I sondaggi lo danno intorno al 20%.
«Nel nostro carattere nazionale c’è sempre stato questo elemento di adesione irrazionale alla politica dell’uomo della provvidenza. Non siamo stati noi a inventare il fascismo?».

Come descriverebbe l’Italia a uno straniero?
«Come un Paese di cattivo umore. Suscettibile, astioso, ma con una forte spinta e una grande voglia di cambiare pagina».

Il governo Monti è il cambiamento?
«Il governo Monti è la fisiologica reazione agli anni del carnevale e dell’incoscienza berlusconiana. Per questo c’è stato bisogno di chiamare il preside serio».

Il preside non fa parte dell’establishment planetario?
«Probabilmente. Vero è che nel nostro Paese è in crisi l’intero sistema. Io sono un democratico appassionato, ma a volte vacillo sul principio del suffragio universale».

Quante colpe hanno i media?
«Molte. Danno spazio anche a ciò che non è notizia. Il titolismo è la malattia infantile del giornalismo, no? Ma questa roba qui, questa superficialità, alla fine si paga».

In Italia 50 milioni di persone non leggono i giornali.
«Ma quelli che li leggono sono l’elite. Vengo da un quartiere popolare di Livorno ma ho sempre pensato che ci debba essere un gruppo di migliori che cerca di alzare il livello del confronto delle idee. I giornali dovrebbero servire anche a questo».

Renzi le piace?
«La questione del ricambio generazionale è importantissima. Anche se penso che il fanatismo faccia male alle idee e ai pensieri. Non possiamo passare dalla gerontocrazia al giovanilismo».

Renzi o Bersani?
«Io penso che vincerà Renzi. Che pure a me sembra un D’Alema giovane. Dice le stesse cose che sosteneva D’Alema nel ‘96, quando dopo la caduta del governo Prodi venne proprio qui a Londra a parlare con la City. Bersani è una brava persona, che vuole bene alla nostra gente con una tenerezza quasi da romanzo».

Voterà per lui?
«No. Forse per Vendola. Mi piace che ci sia qualcuno che parla ancora con insistenza di cultura, formazione e diritti».
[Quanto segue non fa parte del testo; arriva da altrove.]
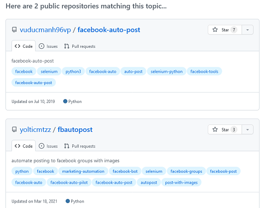Viewport: 265px width, 208px height.
Task: Select the facebook-auto-pilot topic tag
Action: 69,182
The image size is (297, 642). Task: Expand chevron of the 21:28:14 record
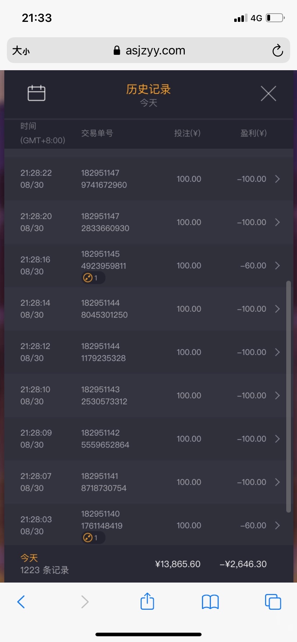[x=277, y=309]
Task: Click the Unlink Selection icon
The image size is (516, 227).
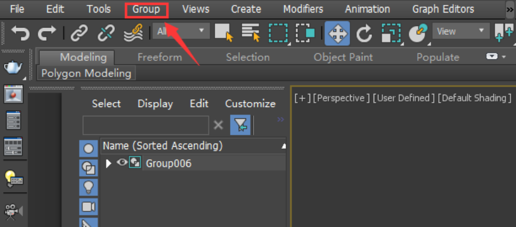Action: click(x=106, y=33)
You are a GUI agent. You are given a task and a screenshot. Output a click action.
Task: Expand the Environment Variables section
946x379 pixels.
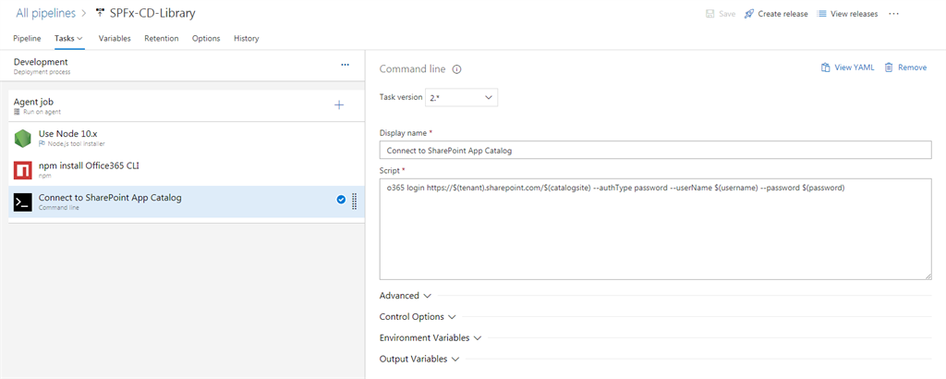coord(431,338)
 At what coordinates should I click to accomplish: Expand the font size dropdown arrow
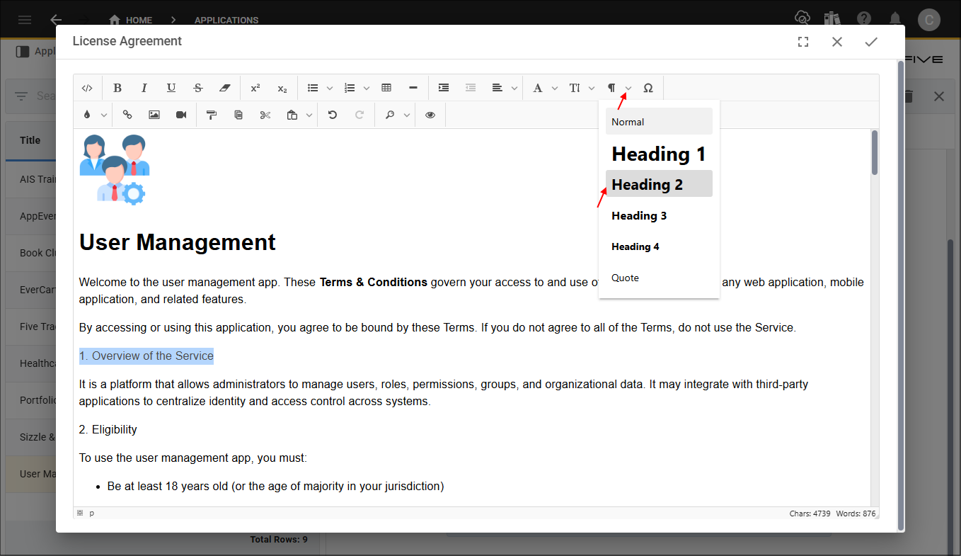coord(592,88)
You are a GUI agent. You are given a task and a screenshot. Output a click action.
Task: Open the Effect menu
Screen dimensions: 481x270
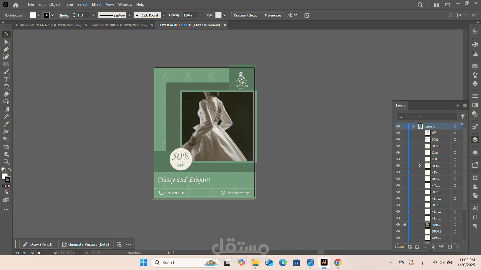click(96, 5)
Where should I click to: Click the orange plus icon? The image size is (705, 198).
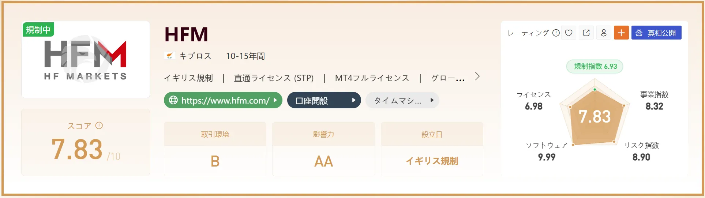coord(621,33)
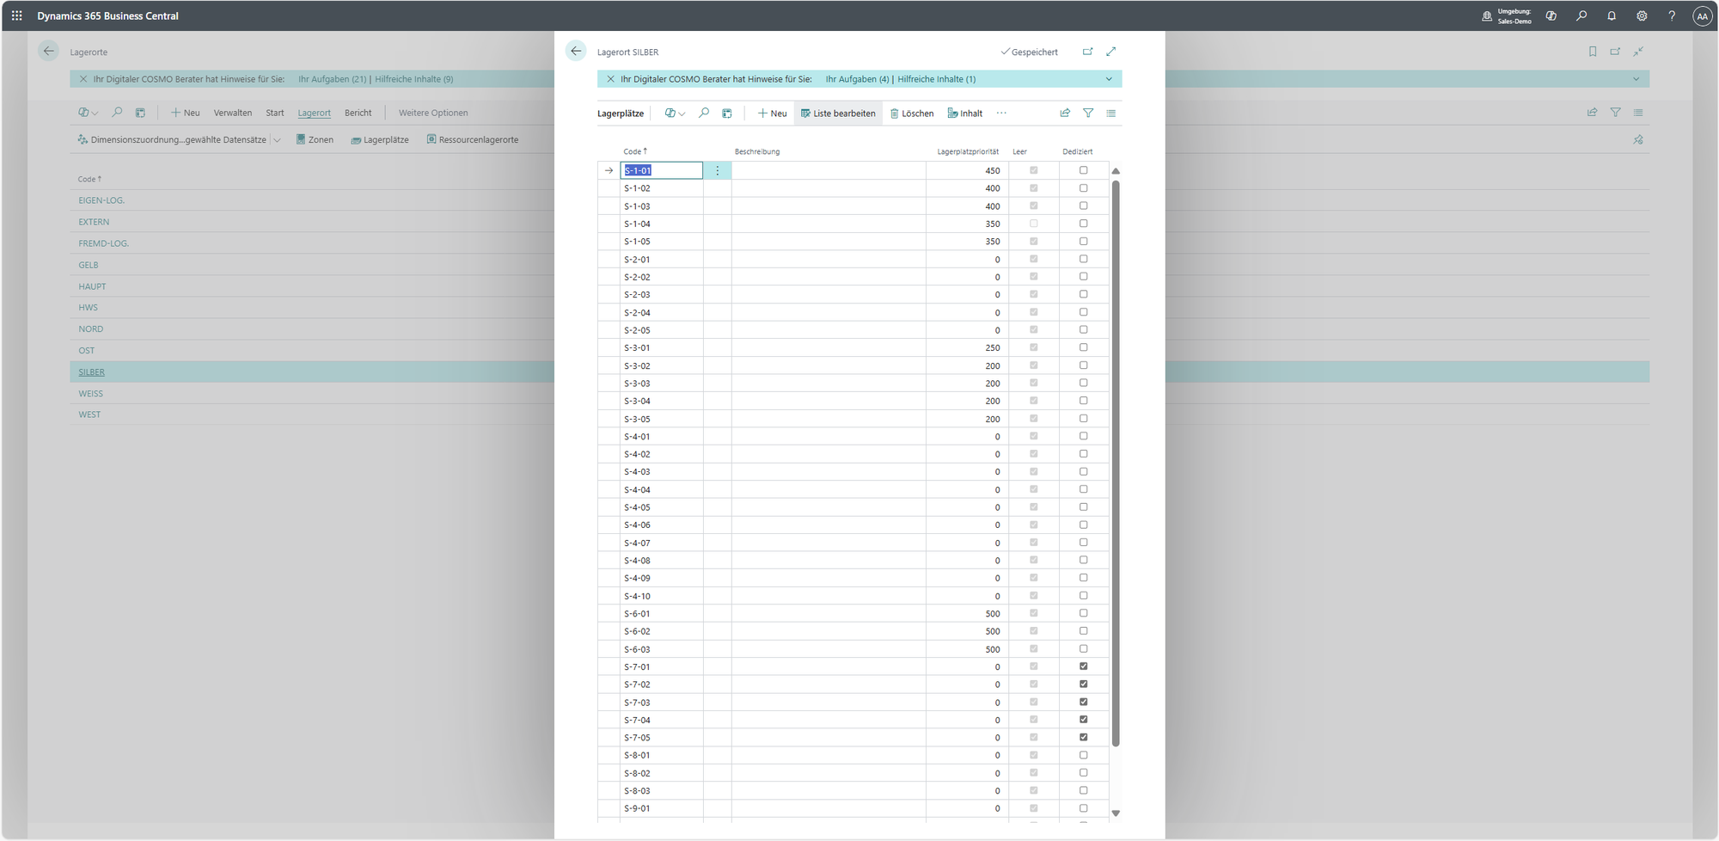The height and width of the screenshot is (841, 1719).
Task: Click the back arrow on Lagerort SILBER
Action: [576, 52]
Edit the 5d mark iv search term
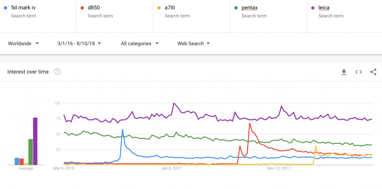This screenshot has width=382, height=189. point(23,7)
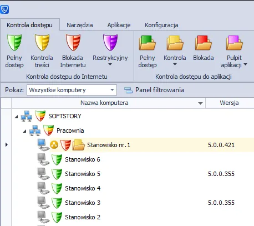Click the orange status badge on Stanowisko nr.1

54,145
Cos’è la destra in Italia?
«Spirito animale. Che altrove ha una fisiologia sana e da noi si esprime in modo aggressivo, scomposto e irrazionale perché ci è mancata la rivoluzione borghese. Quella che c’è stata in Francia».

Perché detesta le fiction Rai?
«Io sono del 1964 e sono cresciuto con i film del lunedì sera su RaiUno. Un cineforum, fatto di Visconti, di Fellini, di Antonioni. Oggi la Rai è una tv commerciale, però fatta peggio».

Posizione un po’ snob?
«Posizione di uno che con la Rai ha avuto molti contatti. E che sa che i casting delle fiction sono fatti con le telefonate degli onorevoli. Se un regista non può scegliere né gli attori né le ricette narrative di che cosa stiamo parlando?».